Plan de traitement / le tableau clinique est jugé sévère. Une lésion de résorption dentaire inflammatoire est très difficile à stabiliser même après contrôle du foyer inflammatoire. Dans ce cas la mise en évidence d’une extension dentino pulpaire en aggrave le pronostic. La résorption est irréversible et se prolongera malgré tout traitement par un affaiblissement majeur des trois racines. Malgré la demande de soins conservateurs l’extraction dentaire apparait donc comme le traitement recommandé.
Traitement / après injection d’un soluté d’articaïne adrénilée comme analgésique loco régional, un lambeau trapézoïdal mucopériosté est réalisé. Les différents racines sont séparées à l’aide d’une fraise tungstène ronde iso 2 montée sur contre angle bague rouge - les trois racines sont luxées en veillant au bon respect de l’intégrité des apex - un curetage chirurgical des alvéoles est effectué afin de limiter les tissus inflammatoires résiduels – les marges de l’os alvéolaire sont atténuées (alvéoplatie) – le lambeau mucco gingival est déplacé médialement pour recouvrir les loges alvéolaires, puis stabilisé par des points simples (monofilament résorbable 4.0).
 
Discussion
 
Suivant la classification adoptée par l’International Association of Dental Traumatology en 2012 (Anderssen) cette lésion représente un exemple de trauma dento alvéolaire de type concussion dentaire. La compression de la dent par le choc est associée à une compression vasculaire au niveau du faisceau vasculaire périapical. La lésion est de nature inflammatoire et non infectieuse. Elle évolue plus ou moins rapidement suivant la sévérité du choc et l’âge du patient. Plus le volume de pupe dentaire est important (animal jeune) et plus la sévérité de la phase inflammatoire post nécrose est sévère. Une surinfection bactérienne apparait avec le temps suivant le processus d’anachorèse. La lésion engage l’os alvéolaire et le ligament parodontal de façon secondaire avec sur la forme aigüe la formation d’un abcès et d’une fistule de drainage au sein de la trame osseuse la plus adaptée (facial, oral, nasal ou périorbitaire). Dans ce cas clinique on observe plusieurs types de trajet de fistule suivant la racine concernée.

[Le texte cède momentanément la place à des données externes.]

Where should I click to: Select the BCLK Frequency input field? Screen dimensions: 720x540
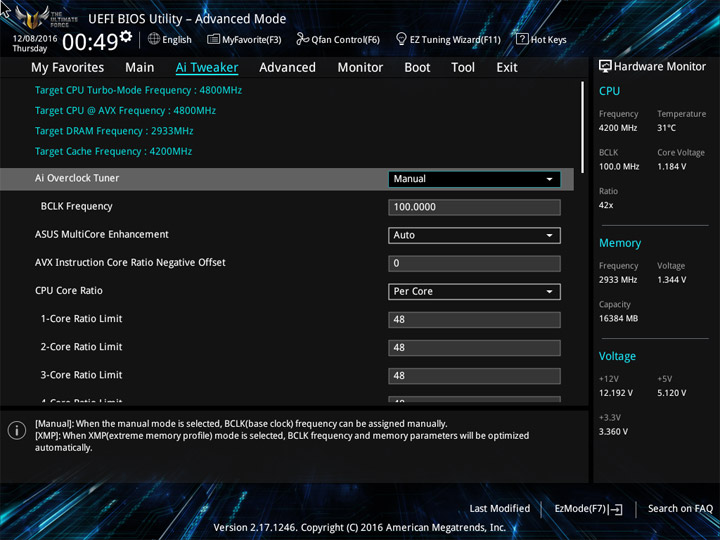(474, 207)
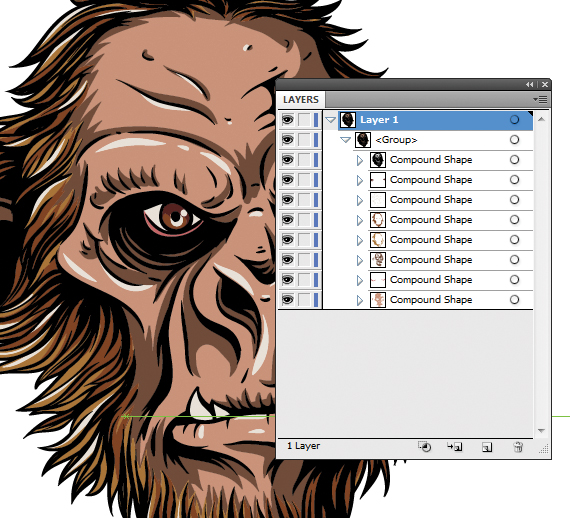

Le traitement conservateur d’un traumatisme dento alvéolaire comprend la stabilisation de la dent affectée (gestion parodontale) couplée d’un traitement canalaire (gestion endodontique). Le traitement de contention est poursuivi sur 3 semaines et permet une bonne rémission de l’ostéite et une régénération du ligament parodontal.
Pour ce cas clinique, un traitement conservateur n’a pu être engagé compte tenu de l’avancée des lésions inflammatoires au niveau des racines dentaires. Celui-ci aurait tout de même permis la cicatrisation des lésions alvéolaires et ligamentaires mais n’aurait pas suffi à limiter ou arrêter la progression des résorptions radiculaires avec sous 1 à 3 ans une perte de support mécanique de la couronne dentaire et surtout la persistance pendant cette période d’un statu algique résiduel à bas bruit.
 
La concussion est une forme sournoise de traumatisme dentoalvéolaire. Ce cas clinique souligne l’importance du délai de prise en charge des traumas dentaires. Les commémoratifs d’algie faciale (prurit, dysorexie, modification de la préhension orale, larmoiement,..) doivent être mise en relation avec un éventuel trauma, une lésion orale supra gingivale, une fistule faciale. Un examen radiologique dentaire permet alors la plupart du temps de confirmer l’existence d’une lésion intra osseuse active d’origine dentaire. En cas de doute il est toujours recommandé d’engager un bilan dentaire à court terme.